Excerpt to read:
§ §

Collins Foods (ASX:CKF): At less than 15x P/E, this stock is finger lickin’ cheap

Nick Sundich Nick Sundich, May 20, 2024

Collins Foods (ASX:CKF) is one of the few opportunities for ASX investors in the fast food industry. It has a reputation for being resilient to economic downturns, because cash-strapped consumers will theoretically turn to these outlets. Many fast food stocks such as McDonalds were amongst the few stocks to see sales growth during the GFC.

 

Collins Foods (ASX:CKF) has been listed on ASX since 2011

Collins Foods operates KFC and Taco Bell Restaurants in Australia, Germany and the Netherlands as well as the Sizzlers restaurant in Thailand and Japan. It began in 1968 in the USA, owning stores in America and Australia, relocating Down Under in 2005 after it was acquired by Pacific Equity Partners (PEP). It listed on the ASX in 2011 at $2.50 when Pacific Equity Partners (PEP) wanted to exit and similar to other IPOs where bigwigs are selling – it did not start well.

 

A poor start, but a good recovery

Collins Foods downgraded its profit forecasts only weeks after listing, by over 25%. It took until early 2015 for the company to surpass its IPO price, but has traded above it ever since. The catalyst was acquisitions that generated revenues and that scaled up in their own right, but also provided platforms for store expansions in new regions. It also divested many (but not all) of its Sizzlers stores, which had gone bankrupt in the US in the 1990s and were left behind in Australia by new competitors, such as Grill’d and Guzman & Gomez.

§ §

Work request A: According to the Collins Foods article, in what year and at what price did the company list on the ASX?
Work request B: Carry on the Collins Foods article from where it stops, keeping its voice and subject.

Data section:
§ §

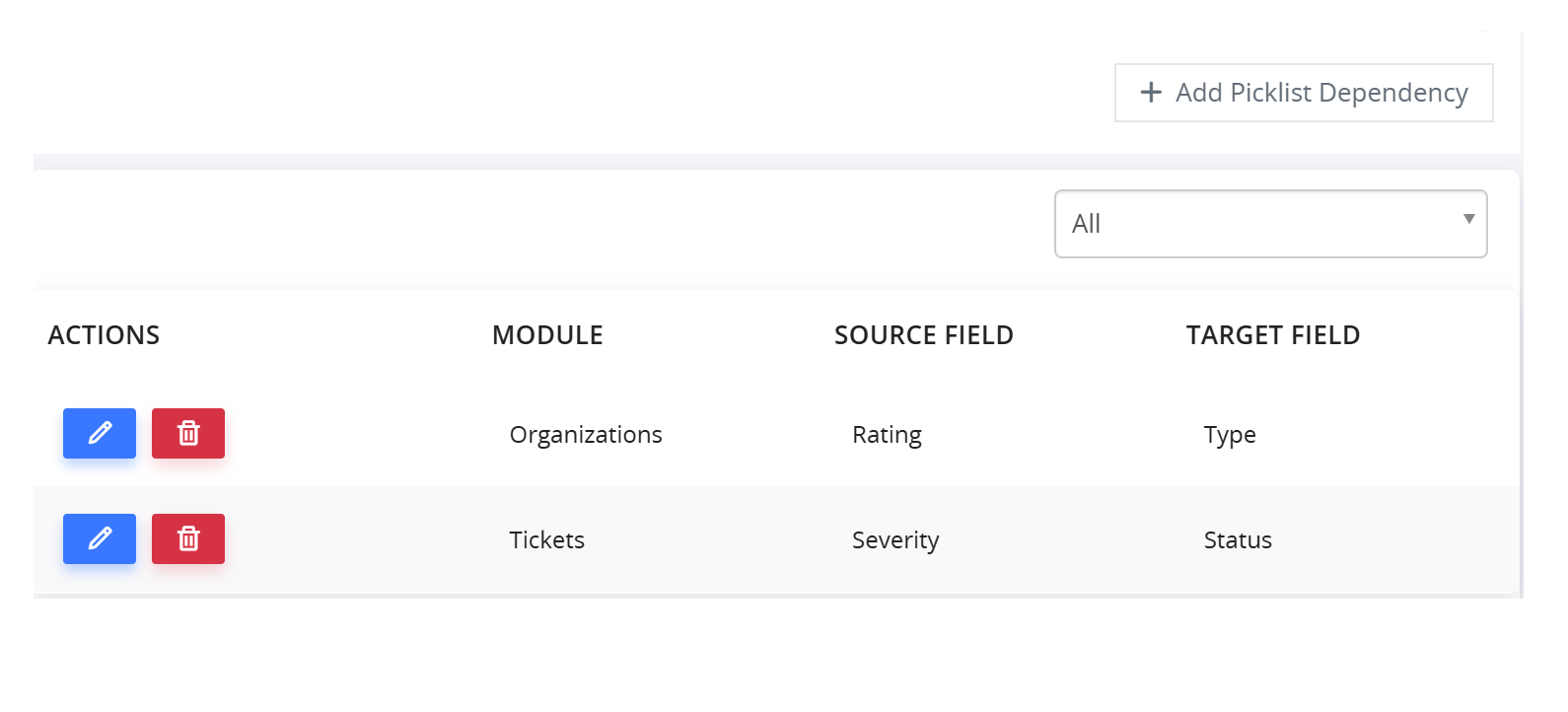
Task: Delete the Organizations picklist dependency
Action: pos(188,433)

§ §

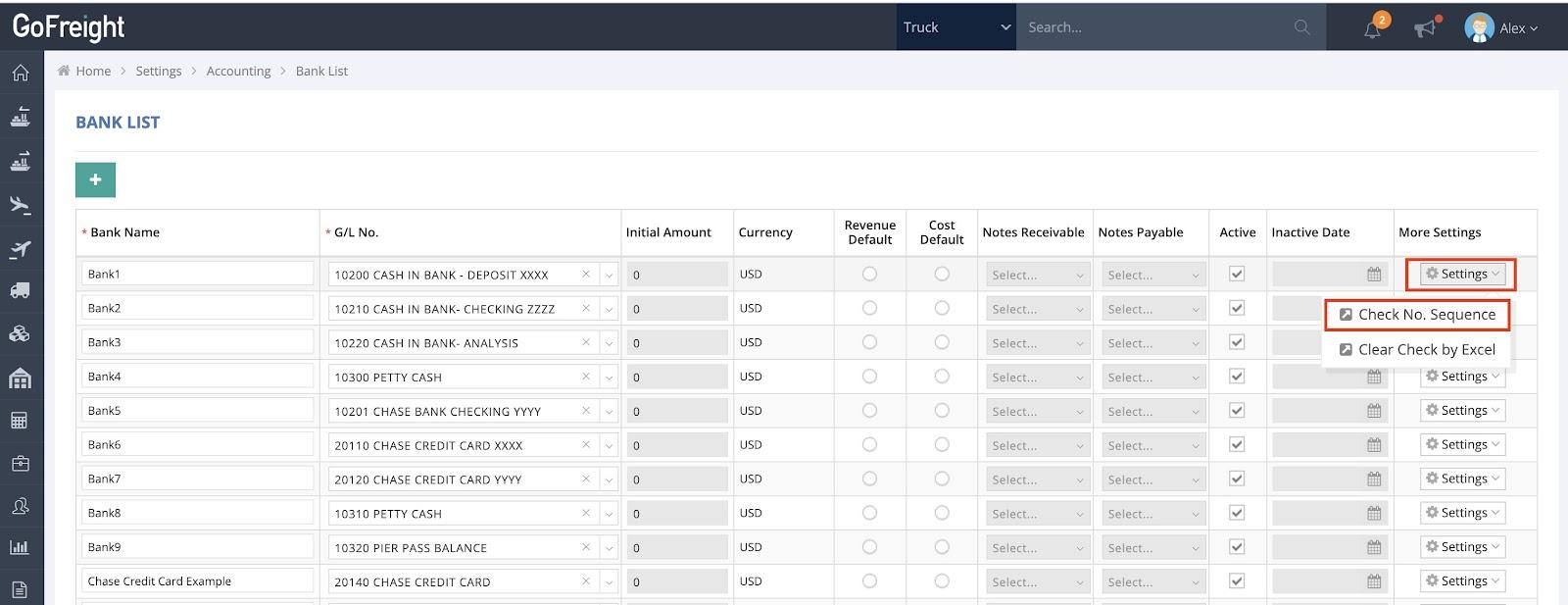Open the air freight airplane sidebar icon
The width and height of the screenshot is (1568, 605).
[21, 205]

§ §

Answer section A: 2011, at $2.50

Answer section B:
After a few years of growth, the COVID pandemic presented several challenges for Collins Foods. The most prominant of these were lockdowns that closed food courts where its KFC and Taco Bell outlets were. The company had to make do with offering take-away service either from its stores or through delivery services. Compounding to investors’ raised eyebrows, just 3 months into the pandemic, was the retirement of long-term Graham Maxwell and his replacement with then COO Drew O’Malley.

 

Collins Foods (ASX:CKF) share price chart, log scale (Source: TradingView)

 

Managing the post-pandemic period well

In FY22 (the 12 months to June 30 2022), Collins Foods delivered $1.2bn in revenue (up 11% from FY21), $207.2m in EBITDA (up 13%) and a statutory NPAT from continuing operations of $54.8m (up 47%). Obviously the vaccine rollout and removal of restrictions helped. But so did the consolidation of its market position in the Netherlands – the company bought out the second largest franchisee in the market that expanded its footprint by 25% to 44 KFC restaurants and to more than half the market.

 

Collins Food is expanding more cautiously than Dominos

Topline growth continued into FY23, with revenue increasing 14% to $1.35bn, although its profit came in at just $11.3m given a $36.7m impairment to Taco Bell. EBITDA was flat at $205.1m. Revenue increased another 14% in 1HY24 and its profit came in at $50.5m (well ahead of the $11m in 1HY23 but inclusive of a $20m sale of Sizzler). It has not issued guidance for the full year, but did note that sales for Taco Bell and KFC in Europe grew over 8% in the first six weeks of the second half, while there was 2.9% sales growth in KFC Australia.

The bottom line from all these figures is that Collins Foods is expanding its footprint, but more cautiously than peer Dominos (ASX:DMP). It has managed short-term inflation better than many of its peers and clearly been able to maintain its value proposition to consumers.

 

Is there any growth left?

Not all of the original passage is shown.